[Stored data]
Start of Block

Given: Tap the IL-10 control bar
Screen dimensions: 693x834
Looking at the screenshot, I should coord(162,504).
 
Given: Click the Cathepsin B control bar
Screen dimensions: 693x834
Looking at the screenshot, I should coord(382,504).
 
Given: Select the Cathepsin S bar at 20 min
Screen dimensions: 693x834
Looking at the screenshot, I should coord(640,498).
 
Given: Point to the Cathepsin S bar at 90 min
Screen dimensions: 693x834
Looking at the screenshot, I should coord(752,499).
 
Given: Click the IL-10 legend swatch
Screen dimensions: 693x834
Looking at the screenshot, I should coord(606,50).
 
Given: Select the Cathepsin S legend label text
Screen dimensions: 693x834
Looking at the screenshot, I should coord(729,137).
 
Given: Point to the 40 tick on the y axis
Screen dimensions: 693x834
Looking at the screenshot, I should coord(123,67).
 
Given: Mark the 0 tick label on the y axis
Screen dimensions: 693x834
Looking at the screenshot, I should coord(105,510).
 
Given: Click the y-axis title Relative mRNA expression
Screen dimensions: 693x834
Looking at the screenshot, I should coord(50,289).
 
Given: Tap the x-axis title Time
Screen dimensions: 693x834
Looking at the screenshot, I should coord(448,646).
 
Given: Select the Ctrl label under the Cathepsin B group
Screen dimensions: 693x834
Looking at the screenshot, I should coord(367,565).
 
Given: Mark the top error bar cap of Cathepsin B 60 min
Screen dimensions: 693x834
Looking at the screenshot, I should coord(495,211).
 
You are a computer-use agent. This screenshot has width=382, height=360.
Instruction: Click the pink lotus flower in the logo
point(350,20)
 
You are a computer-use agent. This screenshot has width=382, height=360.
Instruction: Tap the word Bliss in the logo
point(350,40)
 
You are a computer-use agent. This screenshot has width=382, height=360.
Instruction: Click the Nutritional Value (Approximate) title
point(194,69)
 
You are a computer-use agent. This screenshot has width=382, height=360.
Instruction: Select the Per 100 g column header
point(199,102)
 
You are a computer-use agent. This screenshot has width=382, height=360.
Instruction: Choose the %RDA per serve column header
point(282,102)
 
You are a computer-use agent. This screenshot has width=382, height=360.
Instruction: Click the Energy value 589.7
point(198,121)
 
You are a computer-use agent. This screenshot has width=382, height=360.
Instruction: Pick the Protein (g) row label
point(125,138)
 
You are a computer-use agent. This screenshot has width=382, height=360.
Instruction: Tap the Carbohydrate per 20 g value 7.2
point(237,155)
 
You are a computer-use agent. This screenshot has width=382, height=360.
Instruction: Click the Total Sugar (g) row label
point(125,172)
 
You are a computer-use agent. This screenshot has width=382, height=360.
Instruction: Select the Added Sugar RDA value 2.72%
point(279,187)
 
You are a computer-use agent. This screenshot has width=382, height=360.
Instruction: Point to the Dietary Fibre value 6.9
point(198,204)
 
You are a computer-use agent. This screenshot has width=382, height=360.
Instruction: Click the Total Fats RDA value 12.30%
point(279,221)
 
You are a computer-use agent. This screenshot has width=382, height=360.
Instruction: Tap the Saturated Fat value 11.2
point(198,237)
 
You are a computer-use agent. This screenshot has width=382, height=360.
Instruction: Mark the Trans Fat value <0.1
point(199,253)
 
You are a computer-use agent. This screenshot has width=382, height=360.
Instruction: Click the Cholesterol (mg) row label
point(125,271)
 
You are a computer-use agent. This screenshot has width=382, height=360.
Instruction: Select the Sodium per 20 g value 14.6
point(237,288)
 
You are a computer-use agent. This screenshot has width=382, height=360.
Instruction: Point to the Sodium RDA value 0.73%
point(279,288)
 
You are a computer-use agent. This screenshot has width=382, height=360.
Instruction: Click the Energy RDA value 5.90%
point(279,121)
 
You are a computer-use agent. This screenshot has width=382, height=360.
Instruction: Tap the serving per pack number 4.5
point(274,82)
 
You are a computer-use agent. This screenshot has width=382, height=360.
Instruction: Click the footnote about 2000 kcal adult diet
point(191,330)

End of Block
Start of Block

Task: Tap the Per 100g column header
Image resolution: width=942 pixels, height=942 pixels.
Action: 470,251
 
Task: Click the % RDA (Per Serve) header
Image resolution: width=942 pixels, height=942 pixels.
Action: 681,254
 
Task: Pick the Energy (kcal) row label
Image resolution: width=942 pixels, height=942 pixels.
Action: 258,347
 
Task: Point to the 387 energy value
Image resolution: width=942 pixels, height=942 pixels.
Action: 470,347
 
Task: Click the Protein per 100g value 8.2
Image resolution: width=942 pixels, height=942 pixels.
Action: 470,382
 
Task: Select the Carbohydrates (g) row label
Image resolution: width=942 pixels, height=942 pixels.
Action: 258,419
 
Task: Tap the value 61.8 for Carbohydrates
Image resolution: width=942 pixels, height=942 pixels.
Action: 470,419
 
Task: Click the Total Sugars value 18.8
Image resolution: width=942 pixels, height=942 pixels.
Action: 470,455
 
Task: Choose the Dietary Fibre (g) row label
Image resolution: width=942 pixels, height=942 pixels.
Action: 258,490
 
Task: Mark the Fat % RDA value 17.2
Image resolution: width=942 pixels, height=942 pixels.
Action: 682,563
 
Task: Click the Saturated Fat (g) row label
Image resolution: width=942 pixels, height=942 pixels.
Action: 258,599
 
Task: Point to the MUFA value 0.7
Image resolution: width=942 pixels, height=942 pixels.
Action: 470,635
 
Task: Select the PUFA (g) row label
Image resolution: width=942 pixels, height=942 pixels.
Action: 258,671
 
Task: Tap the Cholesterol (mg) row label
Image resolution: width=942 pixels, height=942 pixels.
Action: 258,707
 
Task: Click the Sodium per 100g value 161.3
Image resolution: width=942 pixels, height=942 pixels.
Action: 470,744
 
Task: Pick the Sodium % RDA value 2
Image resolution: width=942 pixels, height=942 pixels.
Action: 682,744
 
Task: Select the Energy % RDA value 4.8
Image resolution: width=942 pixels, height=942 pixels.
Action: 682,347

End of Block
Start of Block

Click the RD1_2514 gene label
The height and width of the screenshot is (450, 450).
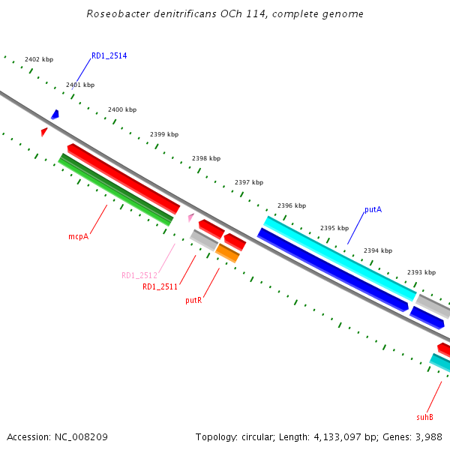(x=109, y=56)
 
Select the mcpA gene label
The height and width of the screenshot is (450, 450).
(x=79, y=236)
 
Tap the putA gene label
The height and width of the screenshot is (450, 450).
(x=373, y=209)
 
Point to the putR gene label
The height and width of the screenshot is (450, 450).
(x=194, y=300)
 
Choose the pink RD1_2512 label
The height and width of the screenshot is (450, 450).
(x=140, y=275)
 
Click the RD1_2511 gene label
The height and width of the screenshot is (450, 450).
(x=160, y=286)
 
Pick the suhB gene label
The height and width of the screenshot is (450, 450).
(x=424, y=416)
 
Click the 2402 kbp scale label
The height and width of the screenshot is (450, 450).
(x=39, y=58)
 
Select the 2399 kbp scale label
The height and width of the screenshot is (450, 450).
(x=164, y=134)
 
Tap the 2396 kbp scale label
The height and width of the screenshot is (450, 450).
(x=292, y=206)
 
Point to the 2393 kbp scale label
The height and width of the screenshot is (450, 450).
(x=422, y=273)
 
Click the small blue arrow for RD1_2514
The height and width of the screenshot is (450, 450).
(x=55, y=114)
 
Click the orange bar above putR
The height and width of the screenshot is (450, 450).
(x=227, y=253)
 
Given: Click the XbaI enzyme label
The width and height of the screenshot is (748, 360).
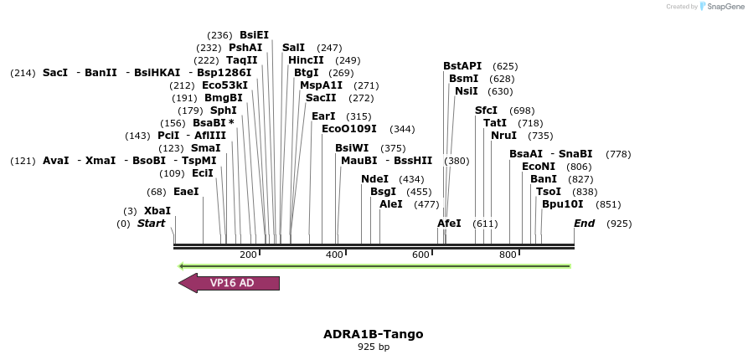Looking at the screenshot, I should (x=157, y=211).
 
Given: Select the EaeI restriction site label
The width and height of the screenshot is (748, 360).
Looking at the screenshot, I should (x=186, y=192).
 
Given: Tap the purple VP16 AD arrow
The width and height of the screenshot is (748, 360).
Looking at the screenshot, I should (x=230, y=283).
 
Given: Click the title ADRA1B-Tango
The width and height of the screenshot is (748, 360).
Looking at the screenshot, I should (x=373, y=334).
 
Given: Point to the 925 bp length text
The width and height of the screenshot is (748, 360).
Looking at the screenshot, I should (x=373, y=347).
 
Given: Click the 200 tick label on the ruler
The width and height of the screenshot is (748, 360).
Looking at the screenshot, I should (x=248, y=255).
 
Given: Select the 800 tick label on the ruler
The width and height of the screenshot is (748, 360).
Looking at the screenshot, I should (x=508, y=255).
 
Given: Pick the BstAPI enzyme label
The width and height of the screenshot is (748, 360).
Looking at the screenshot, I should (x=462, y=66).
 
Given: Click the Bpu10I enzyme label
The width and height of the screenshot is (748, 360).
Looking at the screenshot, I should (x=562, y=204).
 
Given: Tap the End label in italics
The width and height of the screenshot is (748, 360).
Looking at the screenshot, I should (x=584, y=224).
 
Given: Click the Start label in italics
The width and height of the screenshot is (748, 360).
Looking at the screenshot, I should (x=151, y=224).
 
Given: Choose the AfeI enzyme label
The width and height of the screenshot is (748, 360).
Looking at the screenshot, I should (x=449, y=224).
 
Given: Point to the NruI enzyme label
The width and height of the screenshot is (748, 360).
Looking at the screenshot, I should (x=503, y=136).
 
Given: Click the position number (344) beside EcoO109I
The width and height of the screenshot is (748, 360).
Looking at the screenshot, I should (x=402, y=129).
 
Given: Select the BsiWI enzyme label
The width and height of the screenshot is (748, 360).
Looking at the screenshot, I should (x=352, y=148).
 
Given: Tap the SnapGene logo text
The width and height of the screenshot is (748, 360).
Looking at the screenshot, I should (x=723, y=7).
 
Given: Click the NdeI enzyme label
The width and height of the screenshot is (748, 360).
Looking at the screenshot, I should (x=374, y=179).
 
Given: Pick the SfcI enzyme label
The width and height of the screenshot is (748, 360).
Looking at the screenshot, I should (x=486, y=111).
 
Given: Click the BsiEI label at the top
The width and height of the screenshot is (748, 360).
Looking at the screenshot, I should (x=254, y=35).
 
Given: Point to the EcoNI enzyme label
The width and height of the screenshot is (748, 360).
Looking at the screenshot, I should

End of Block

— WHAT YOU ARE ASKED TO DO —
From the records above, pull out each line that has "text".

— YOUR SOLUTION —
Given: Select the Cathepsin S legend label text
Given: Point to the 925 bp length text
Given: Tap the SnapGene logo text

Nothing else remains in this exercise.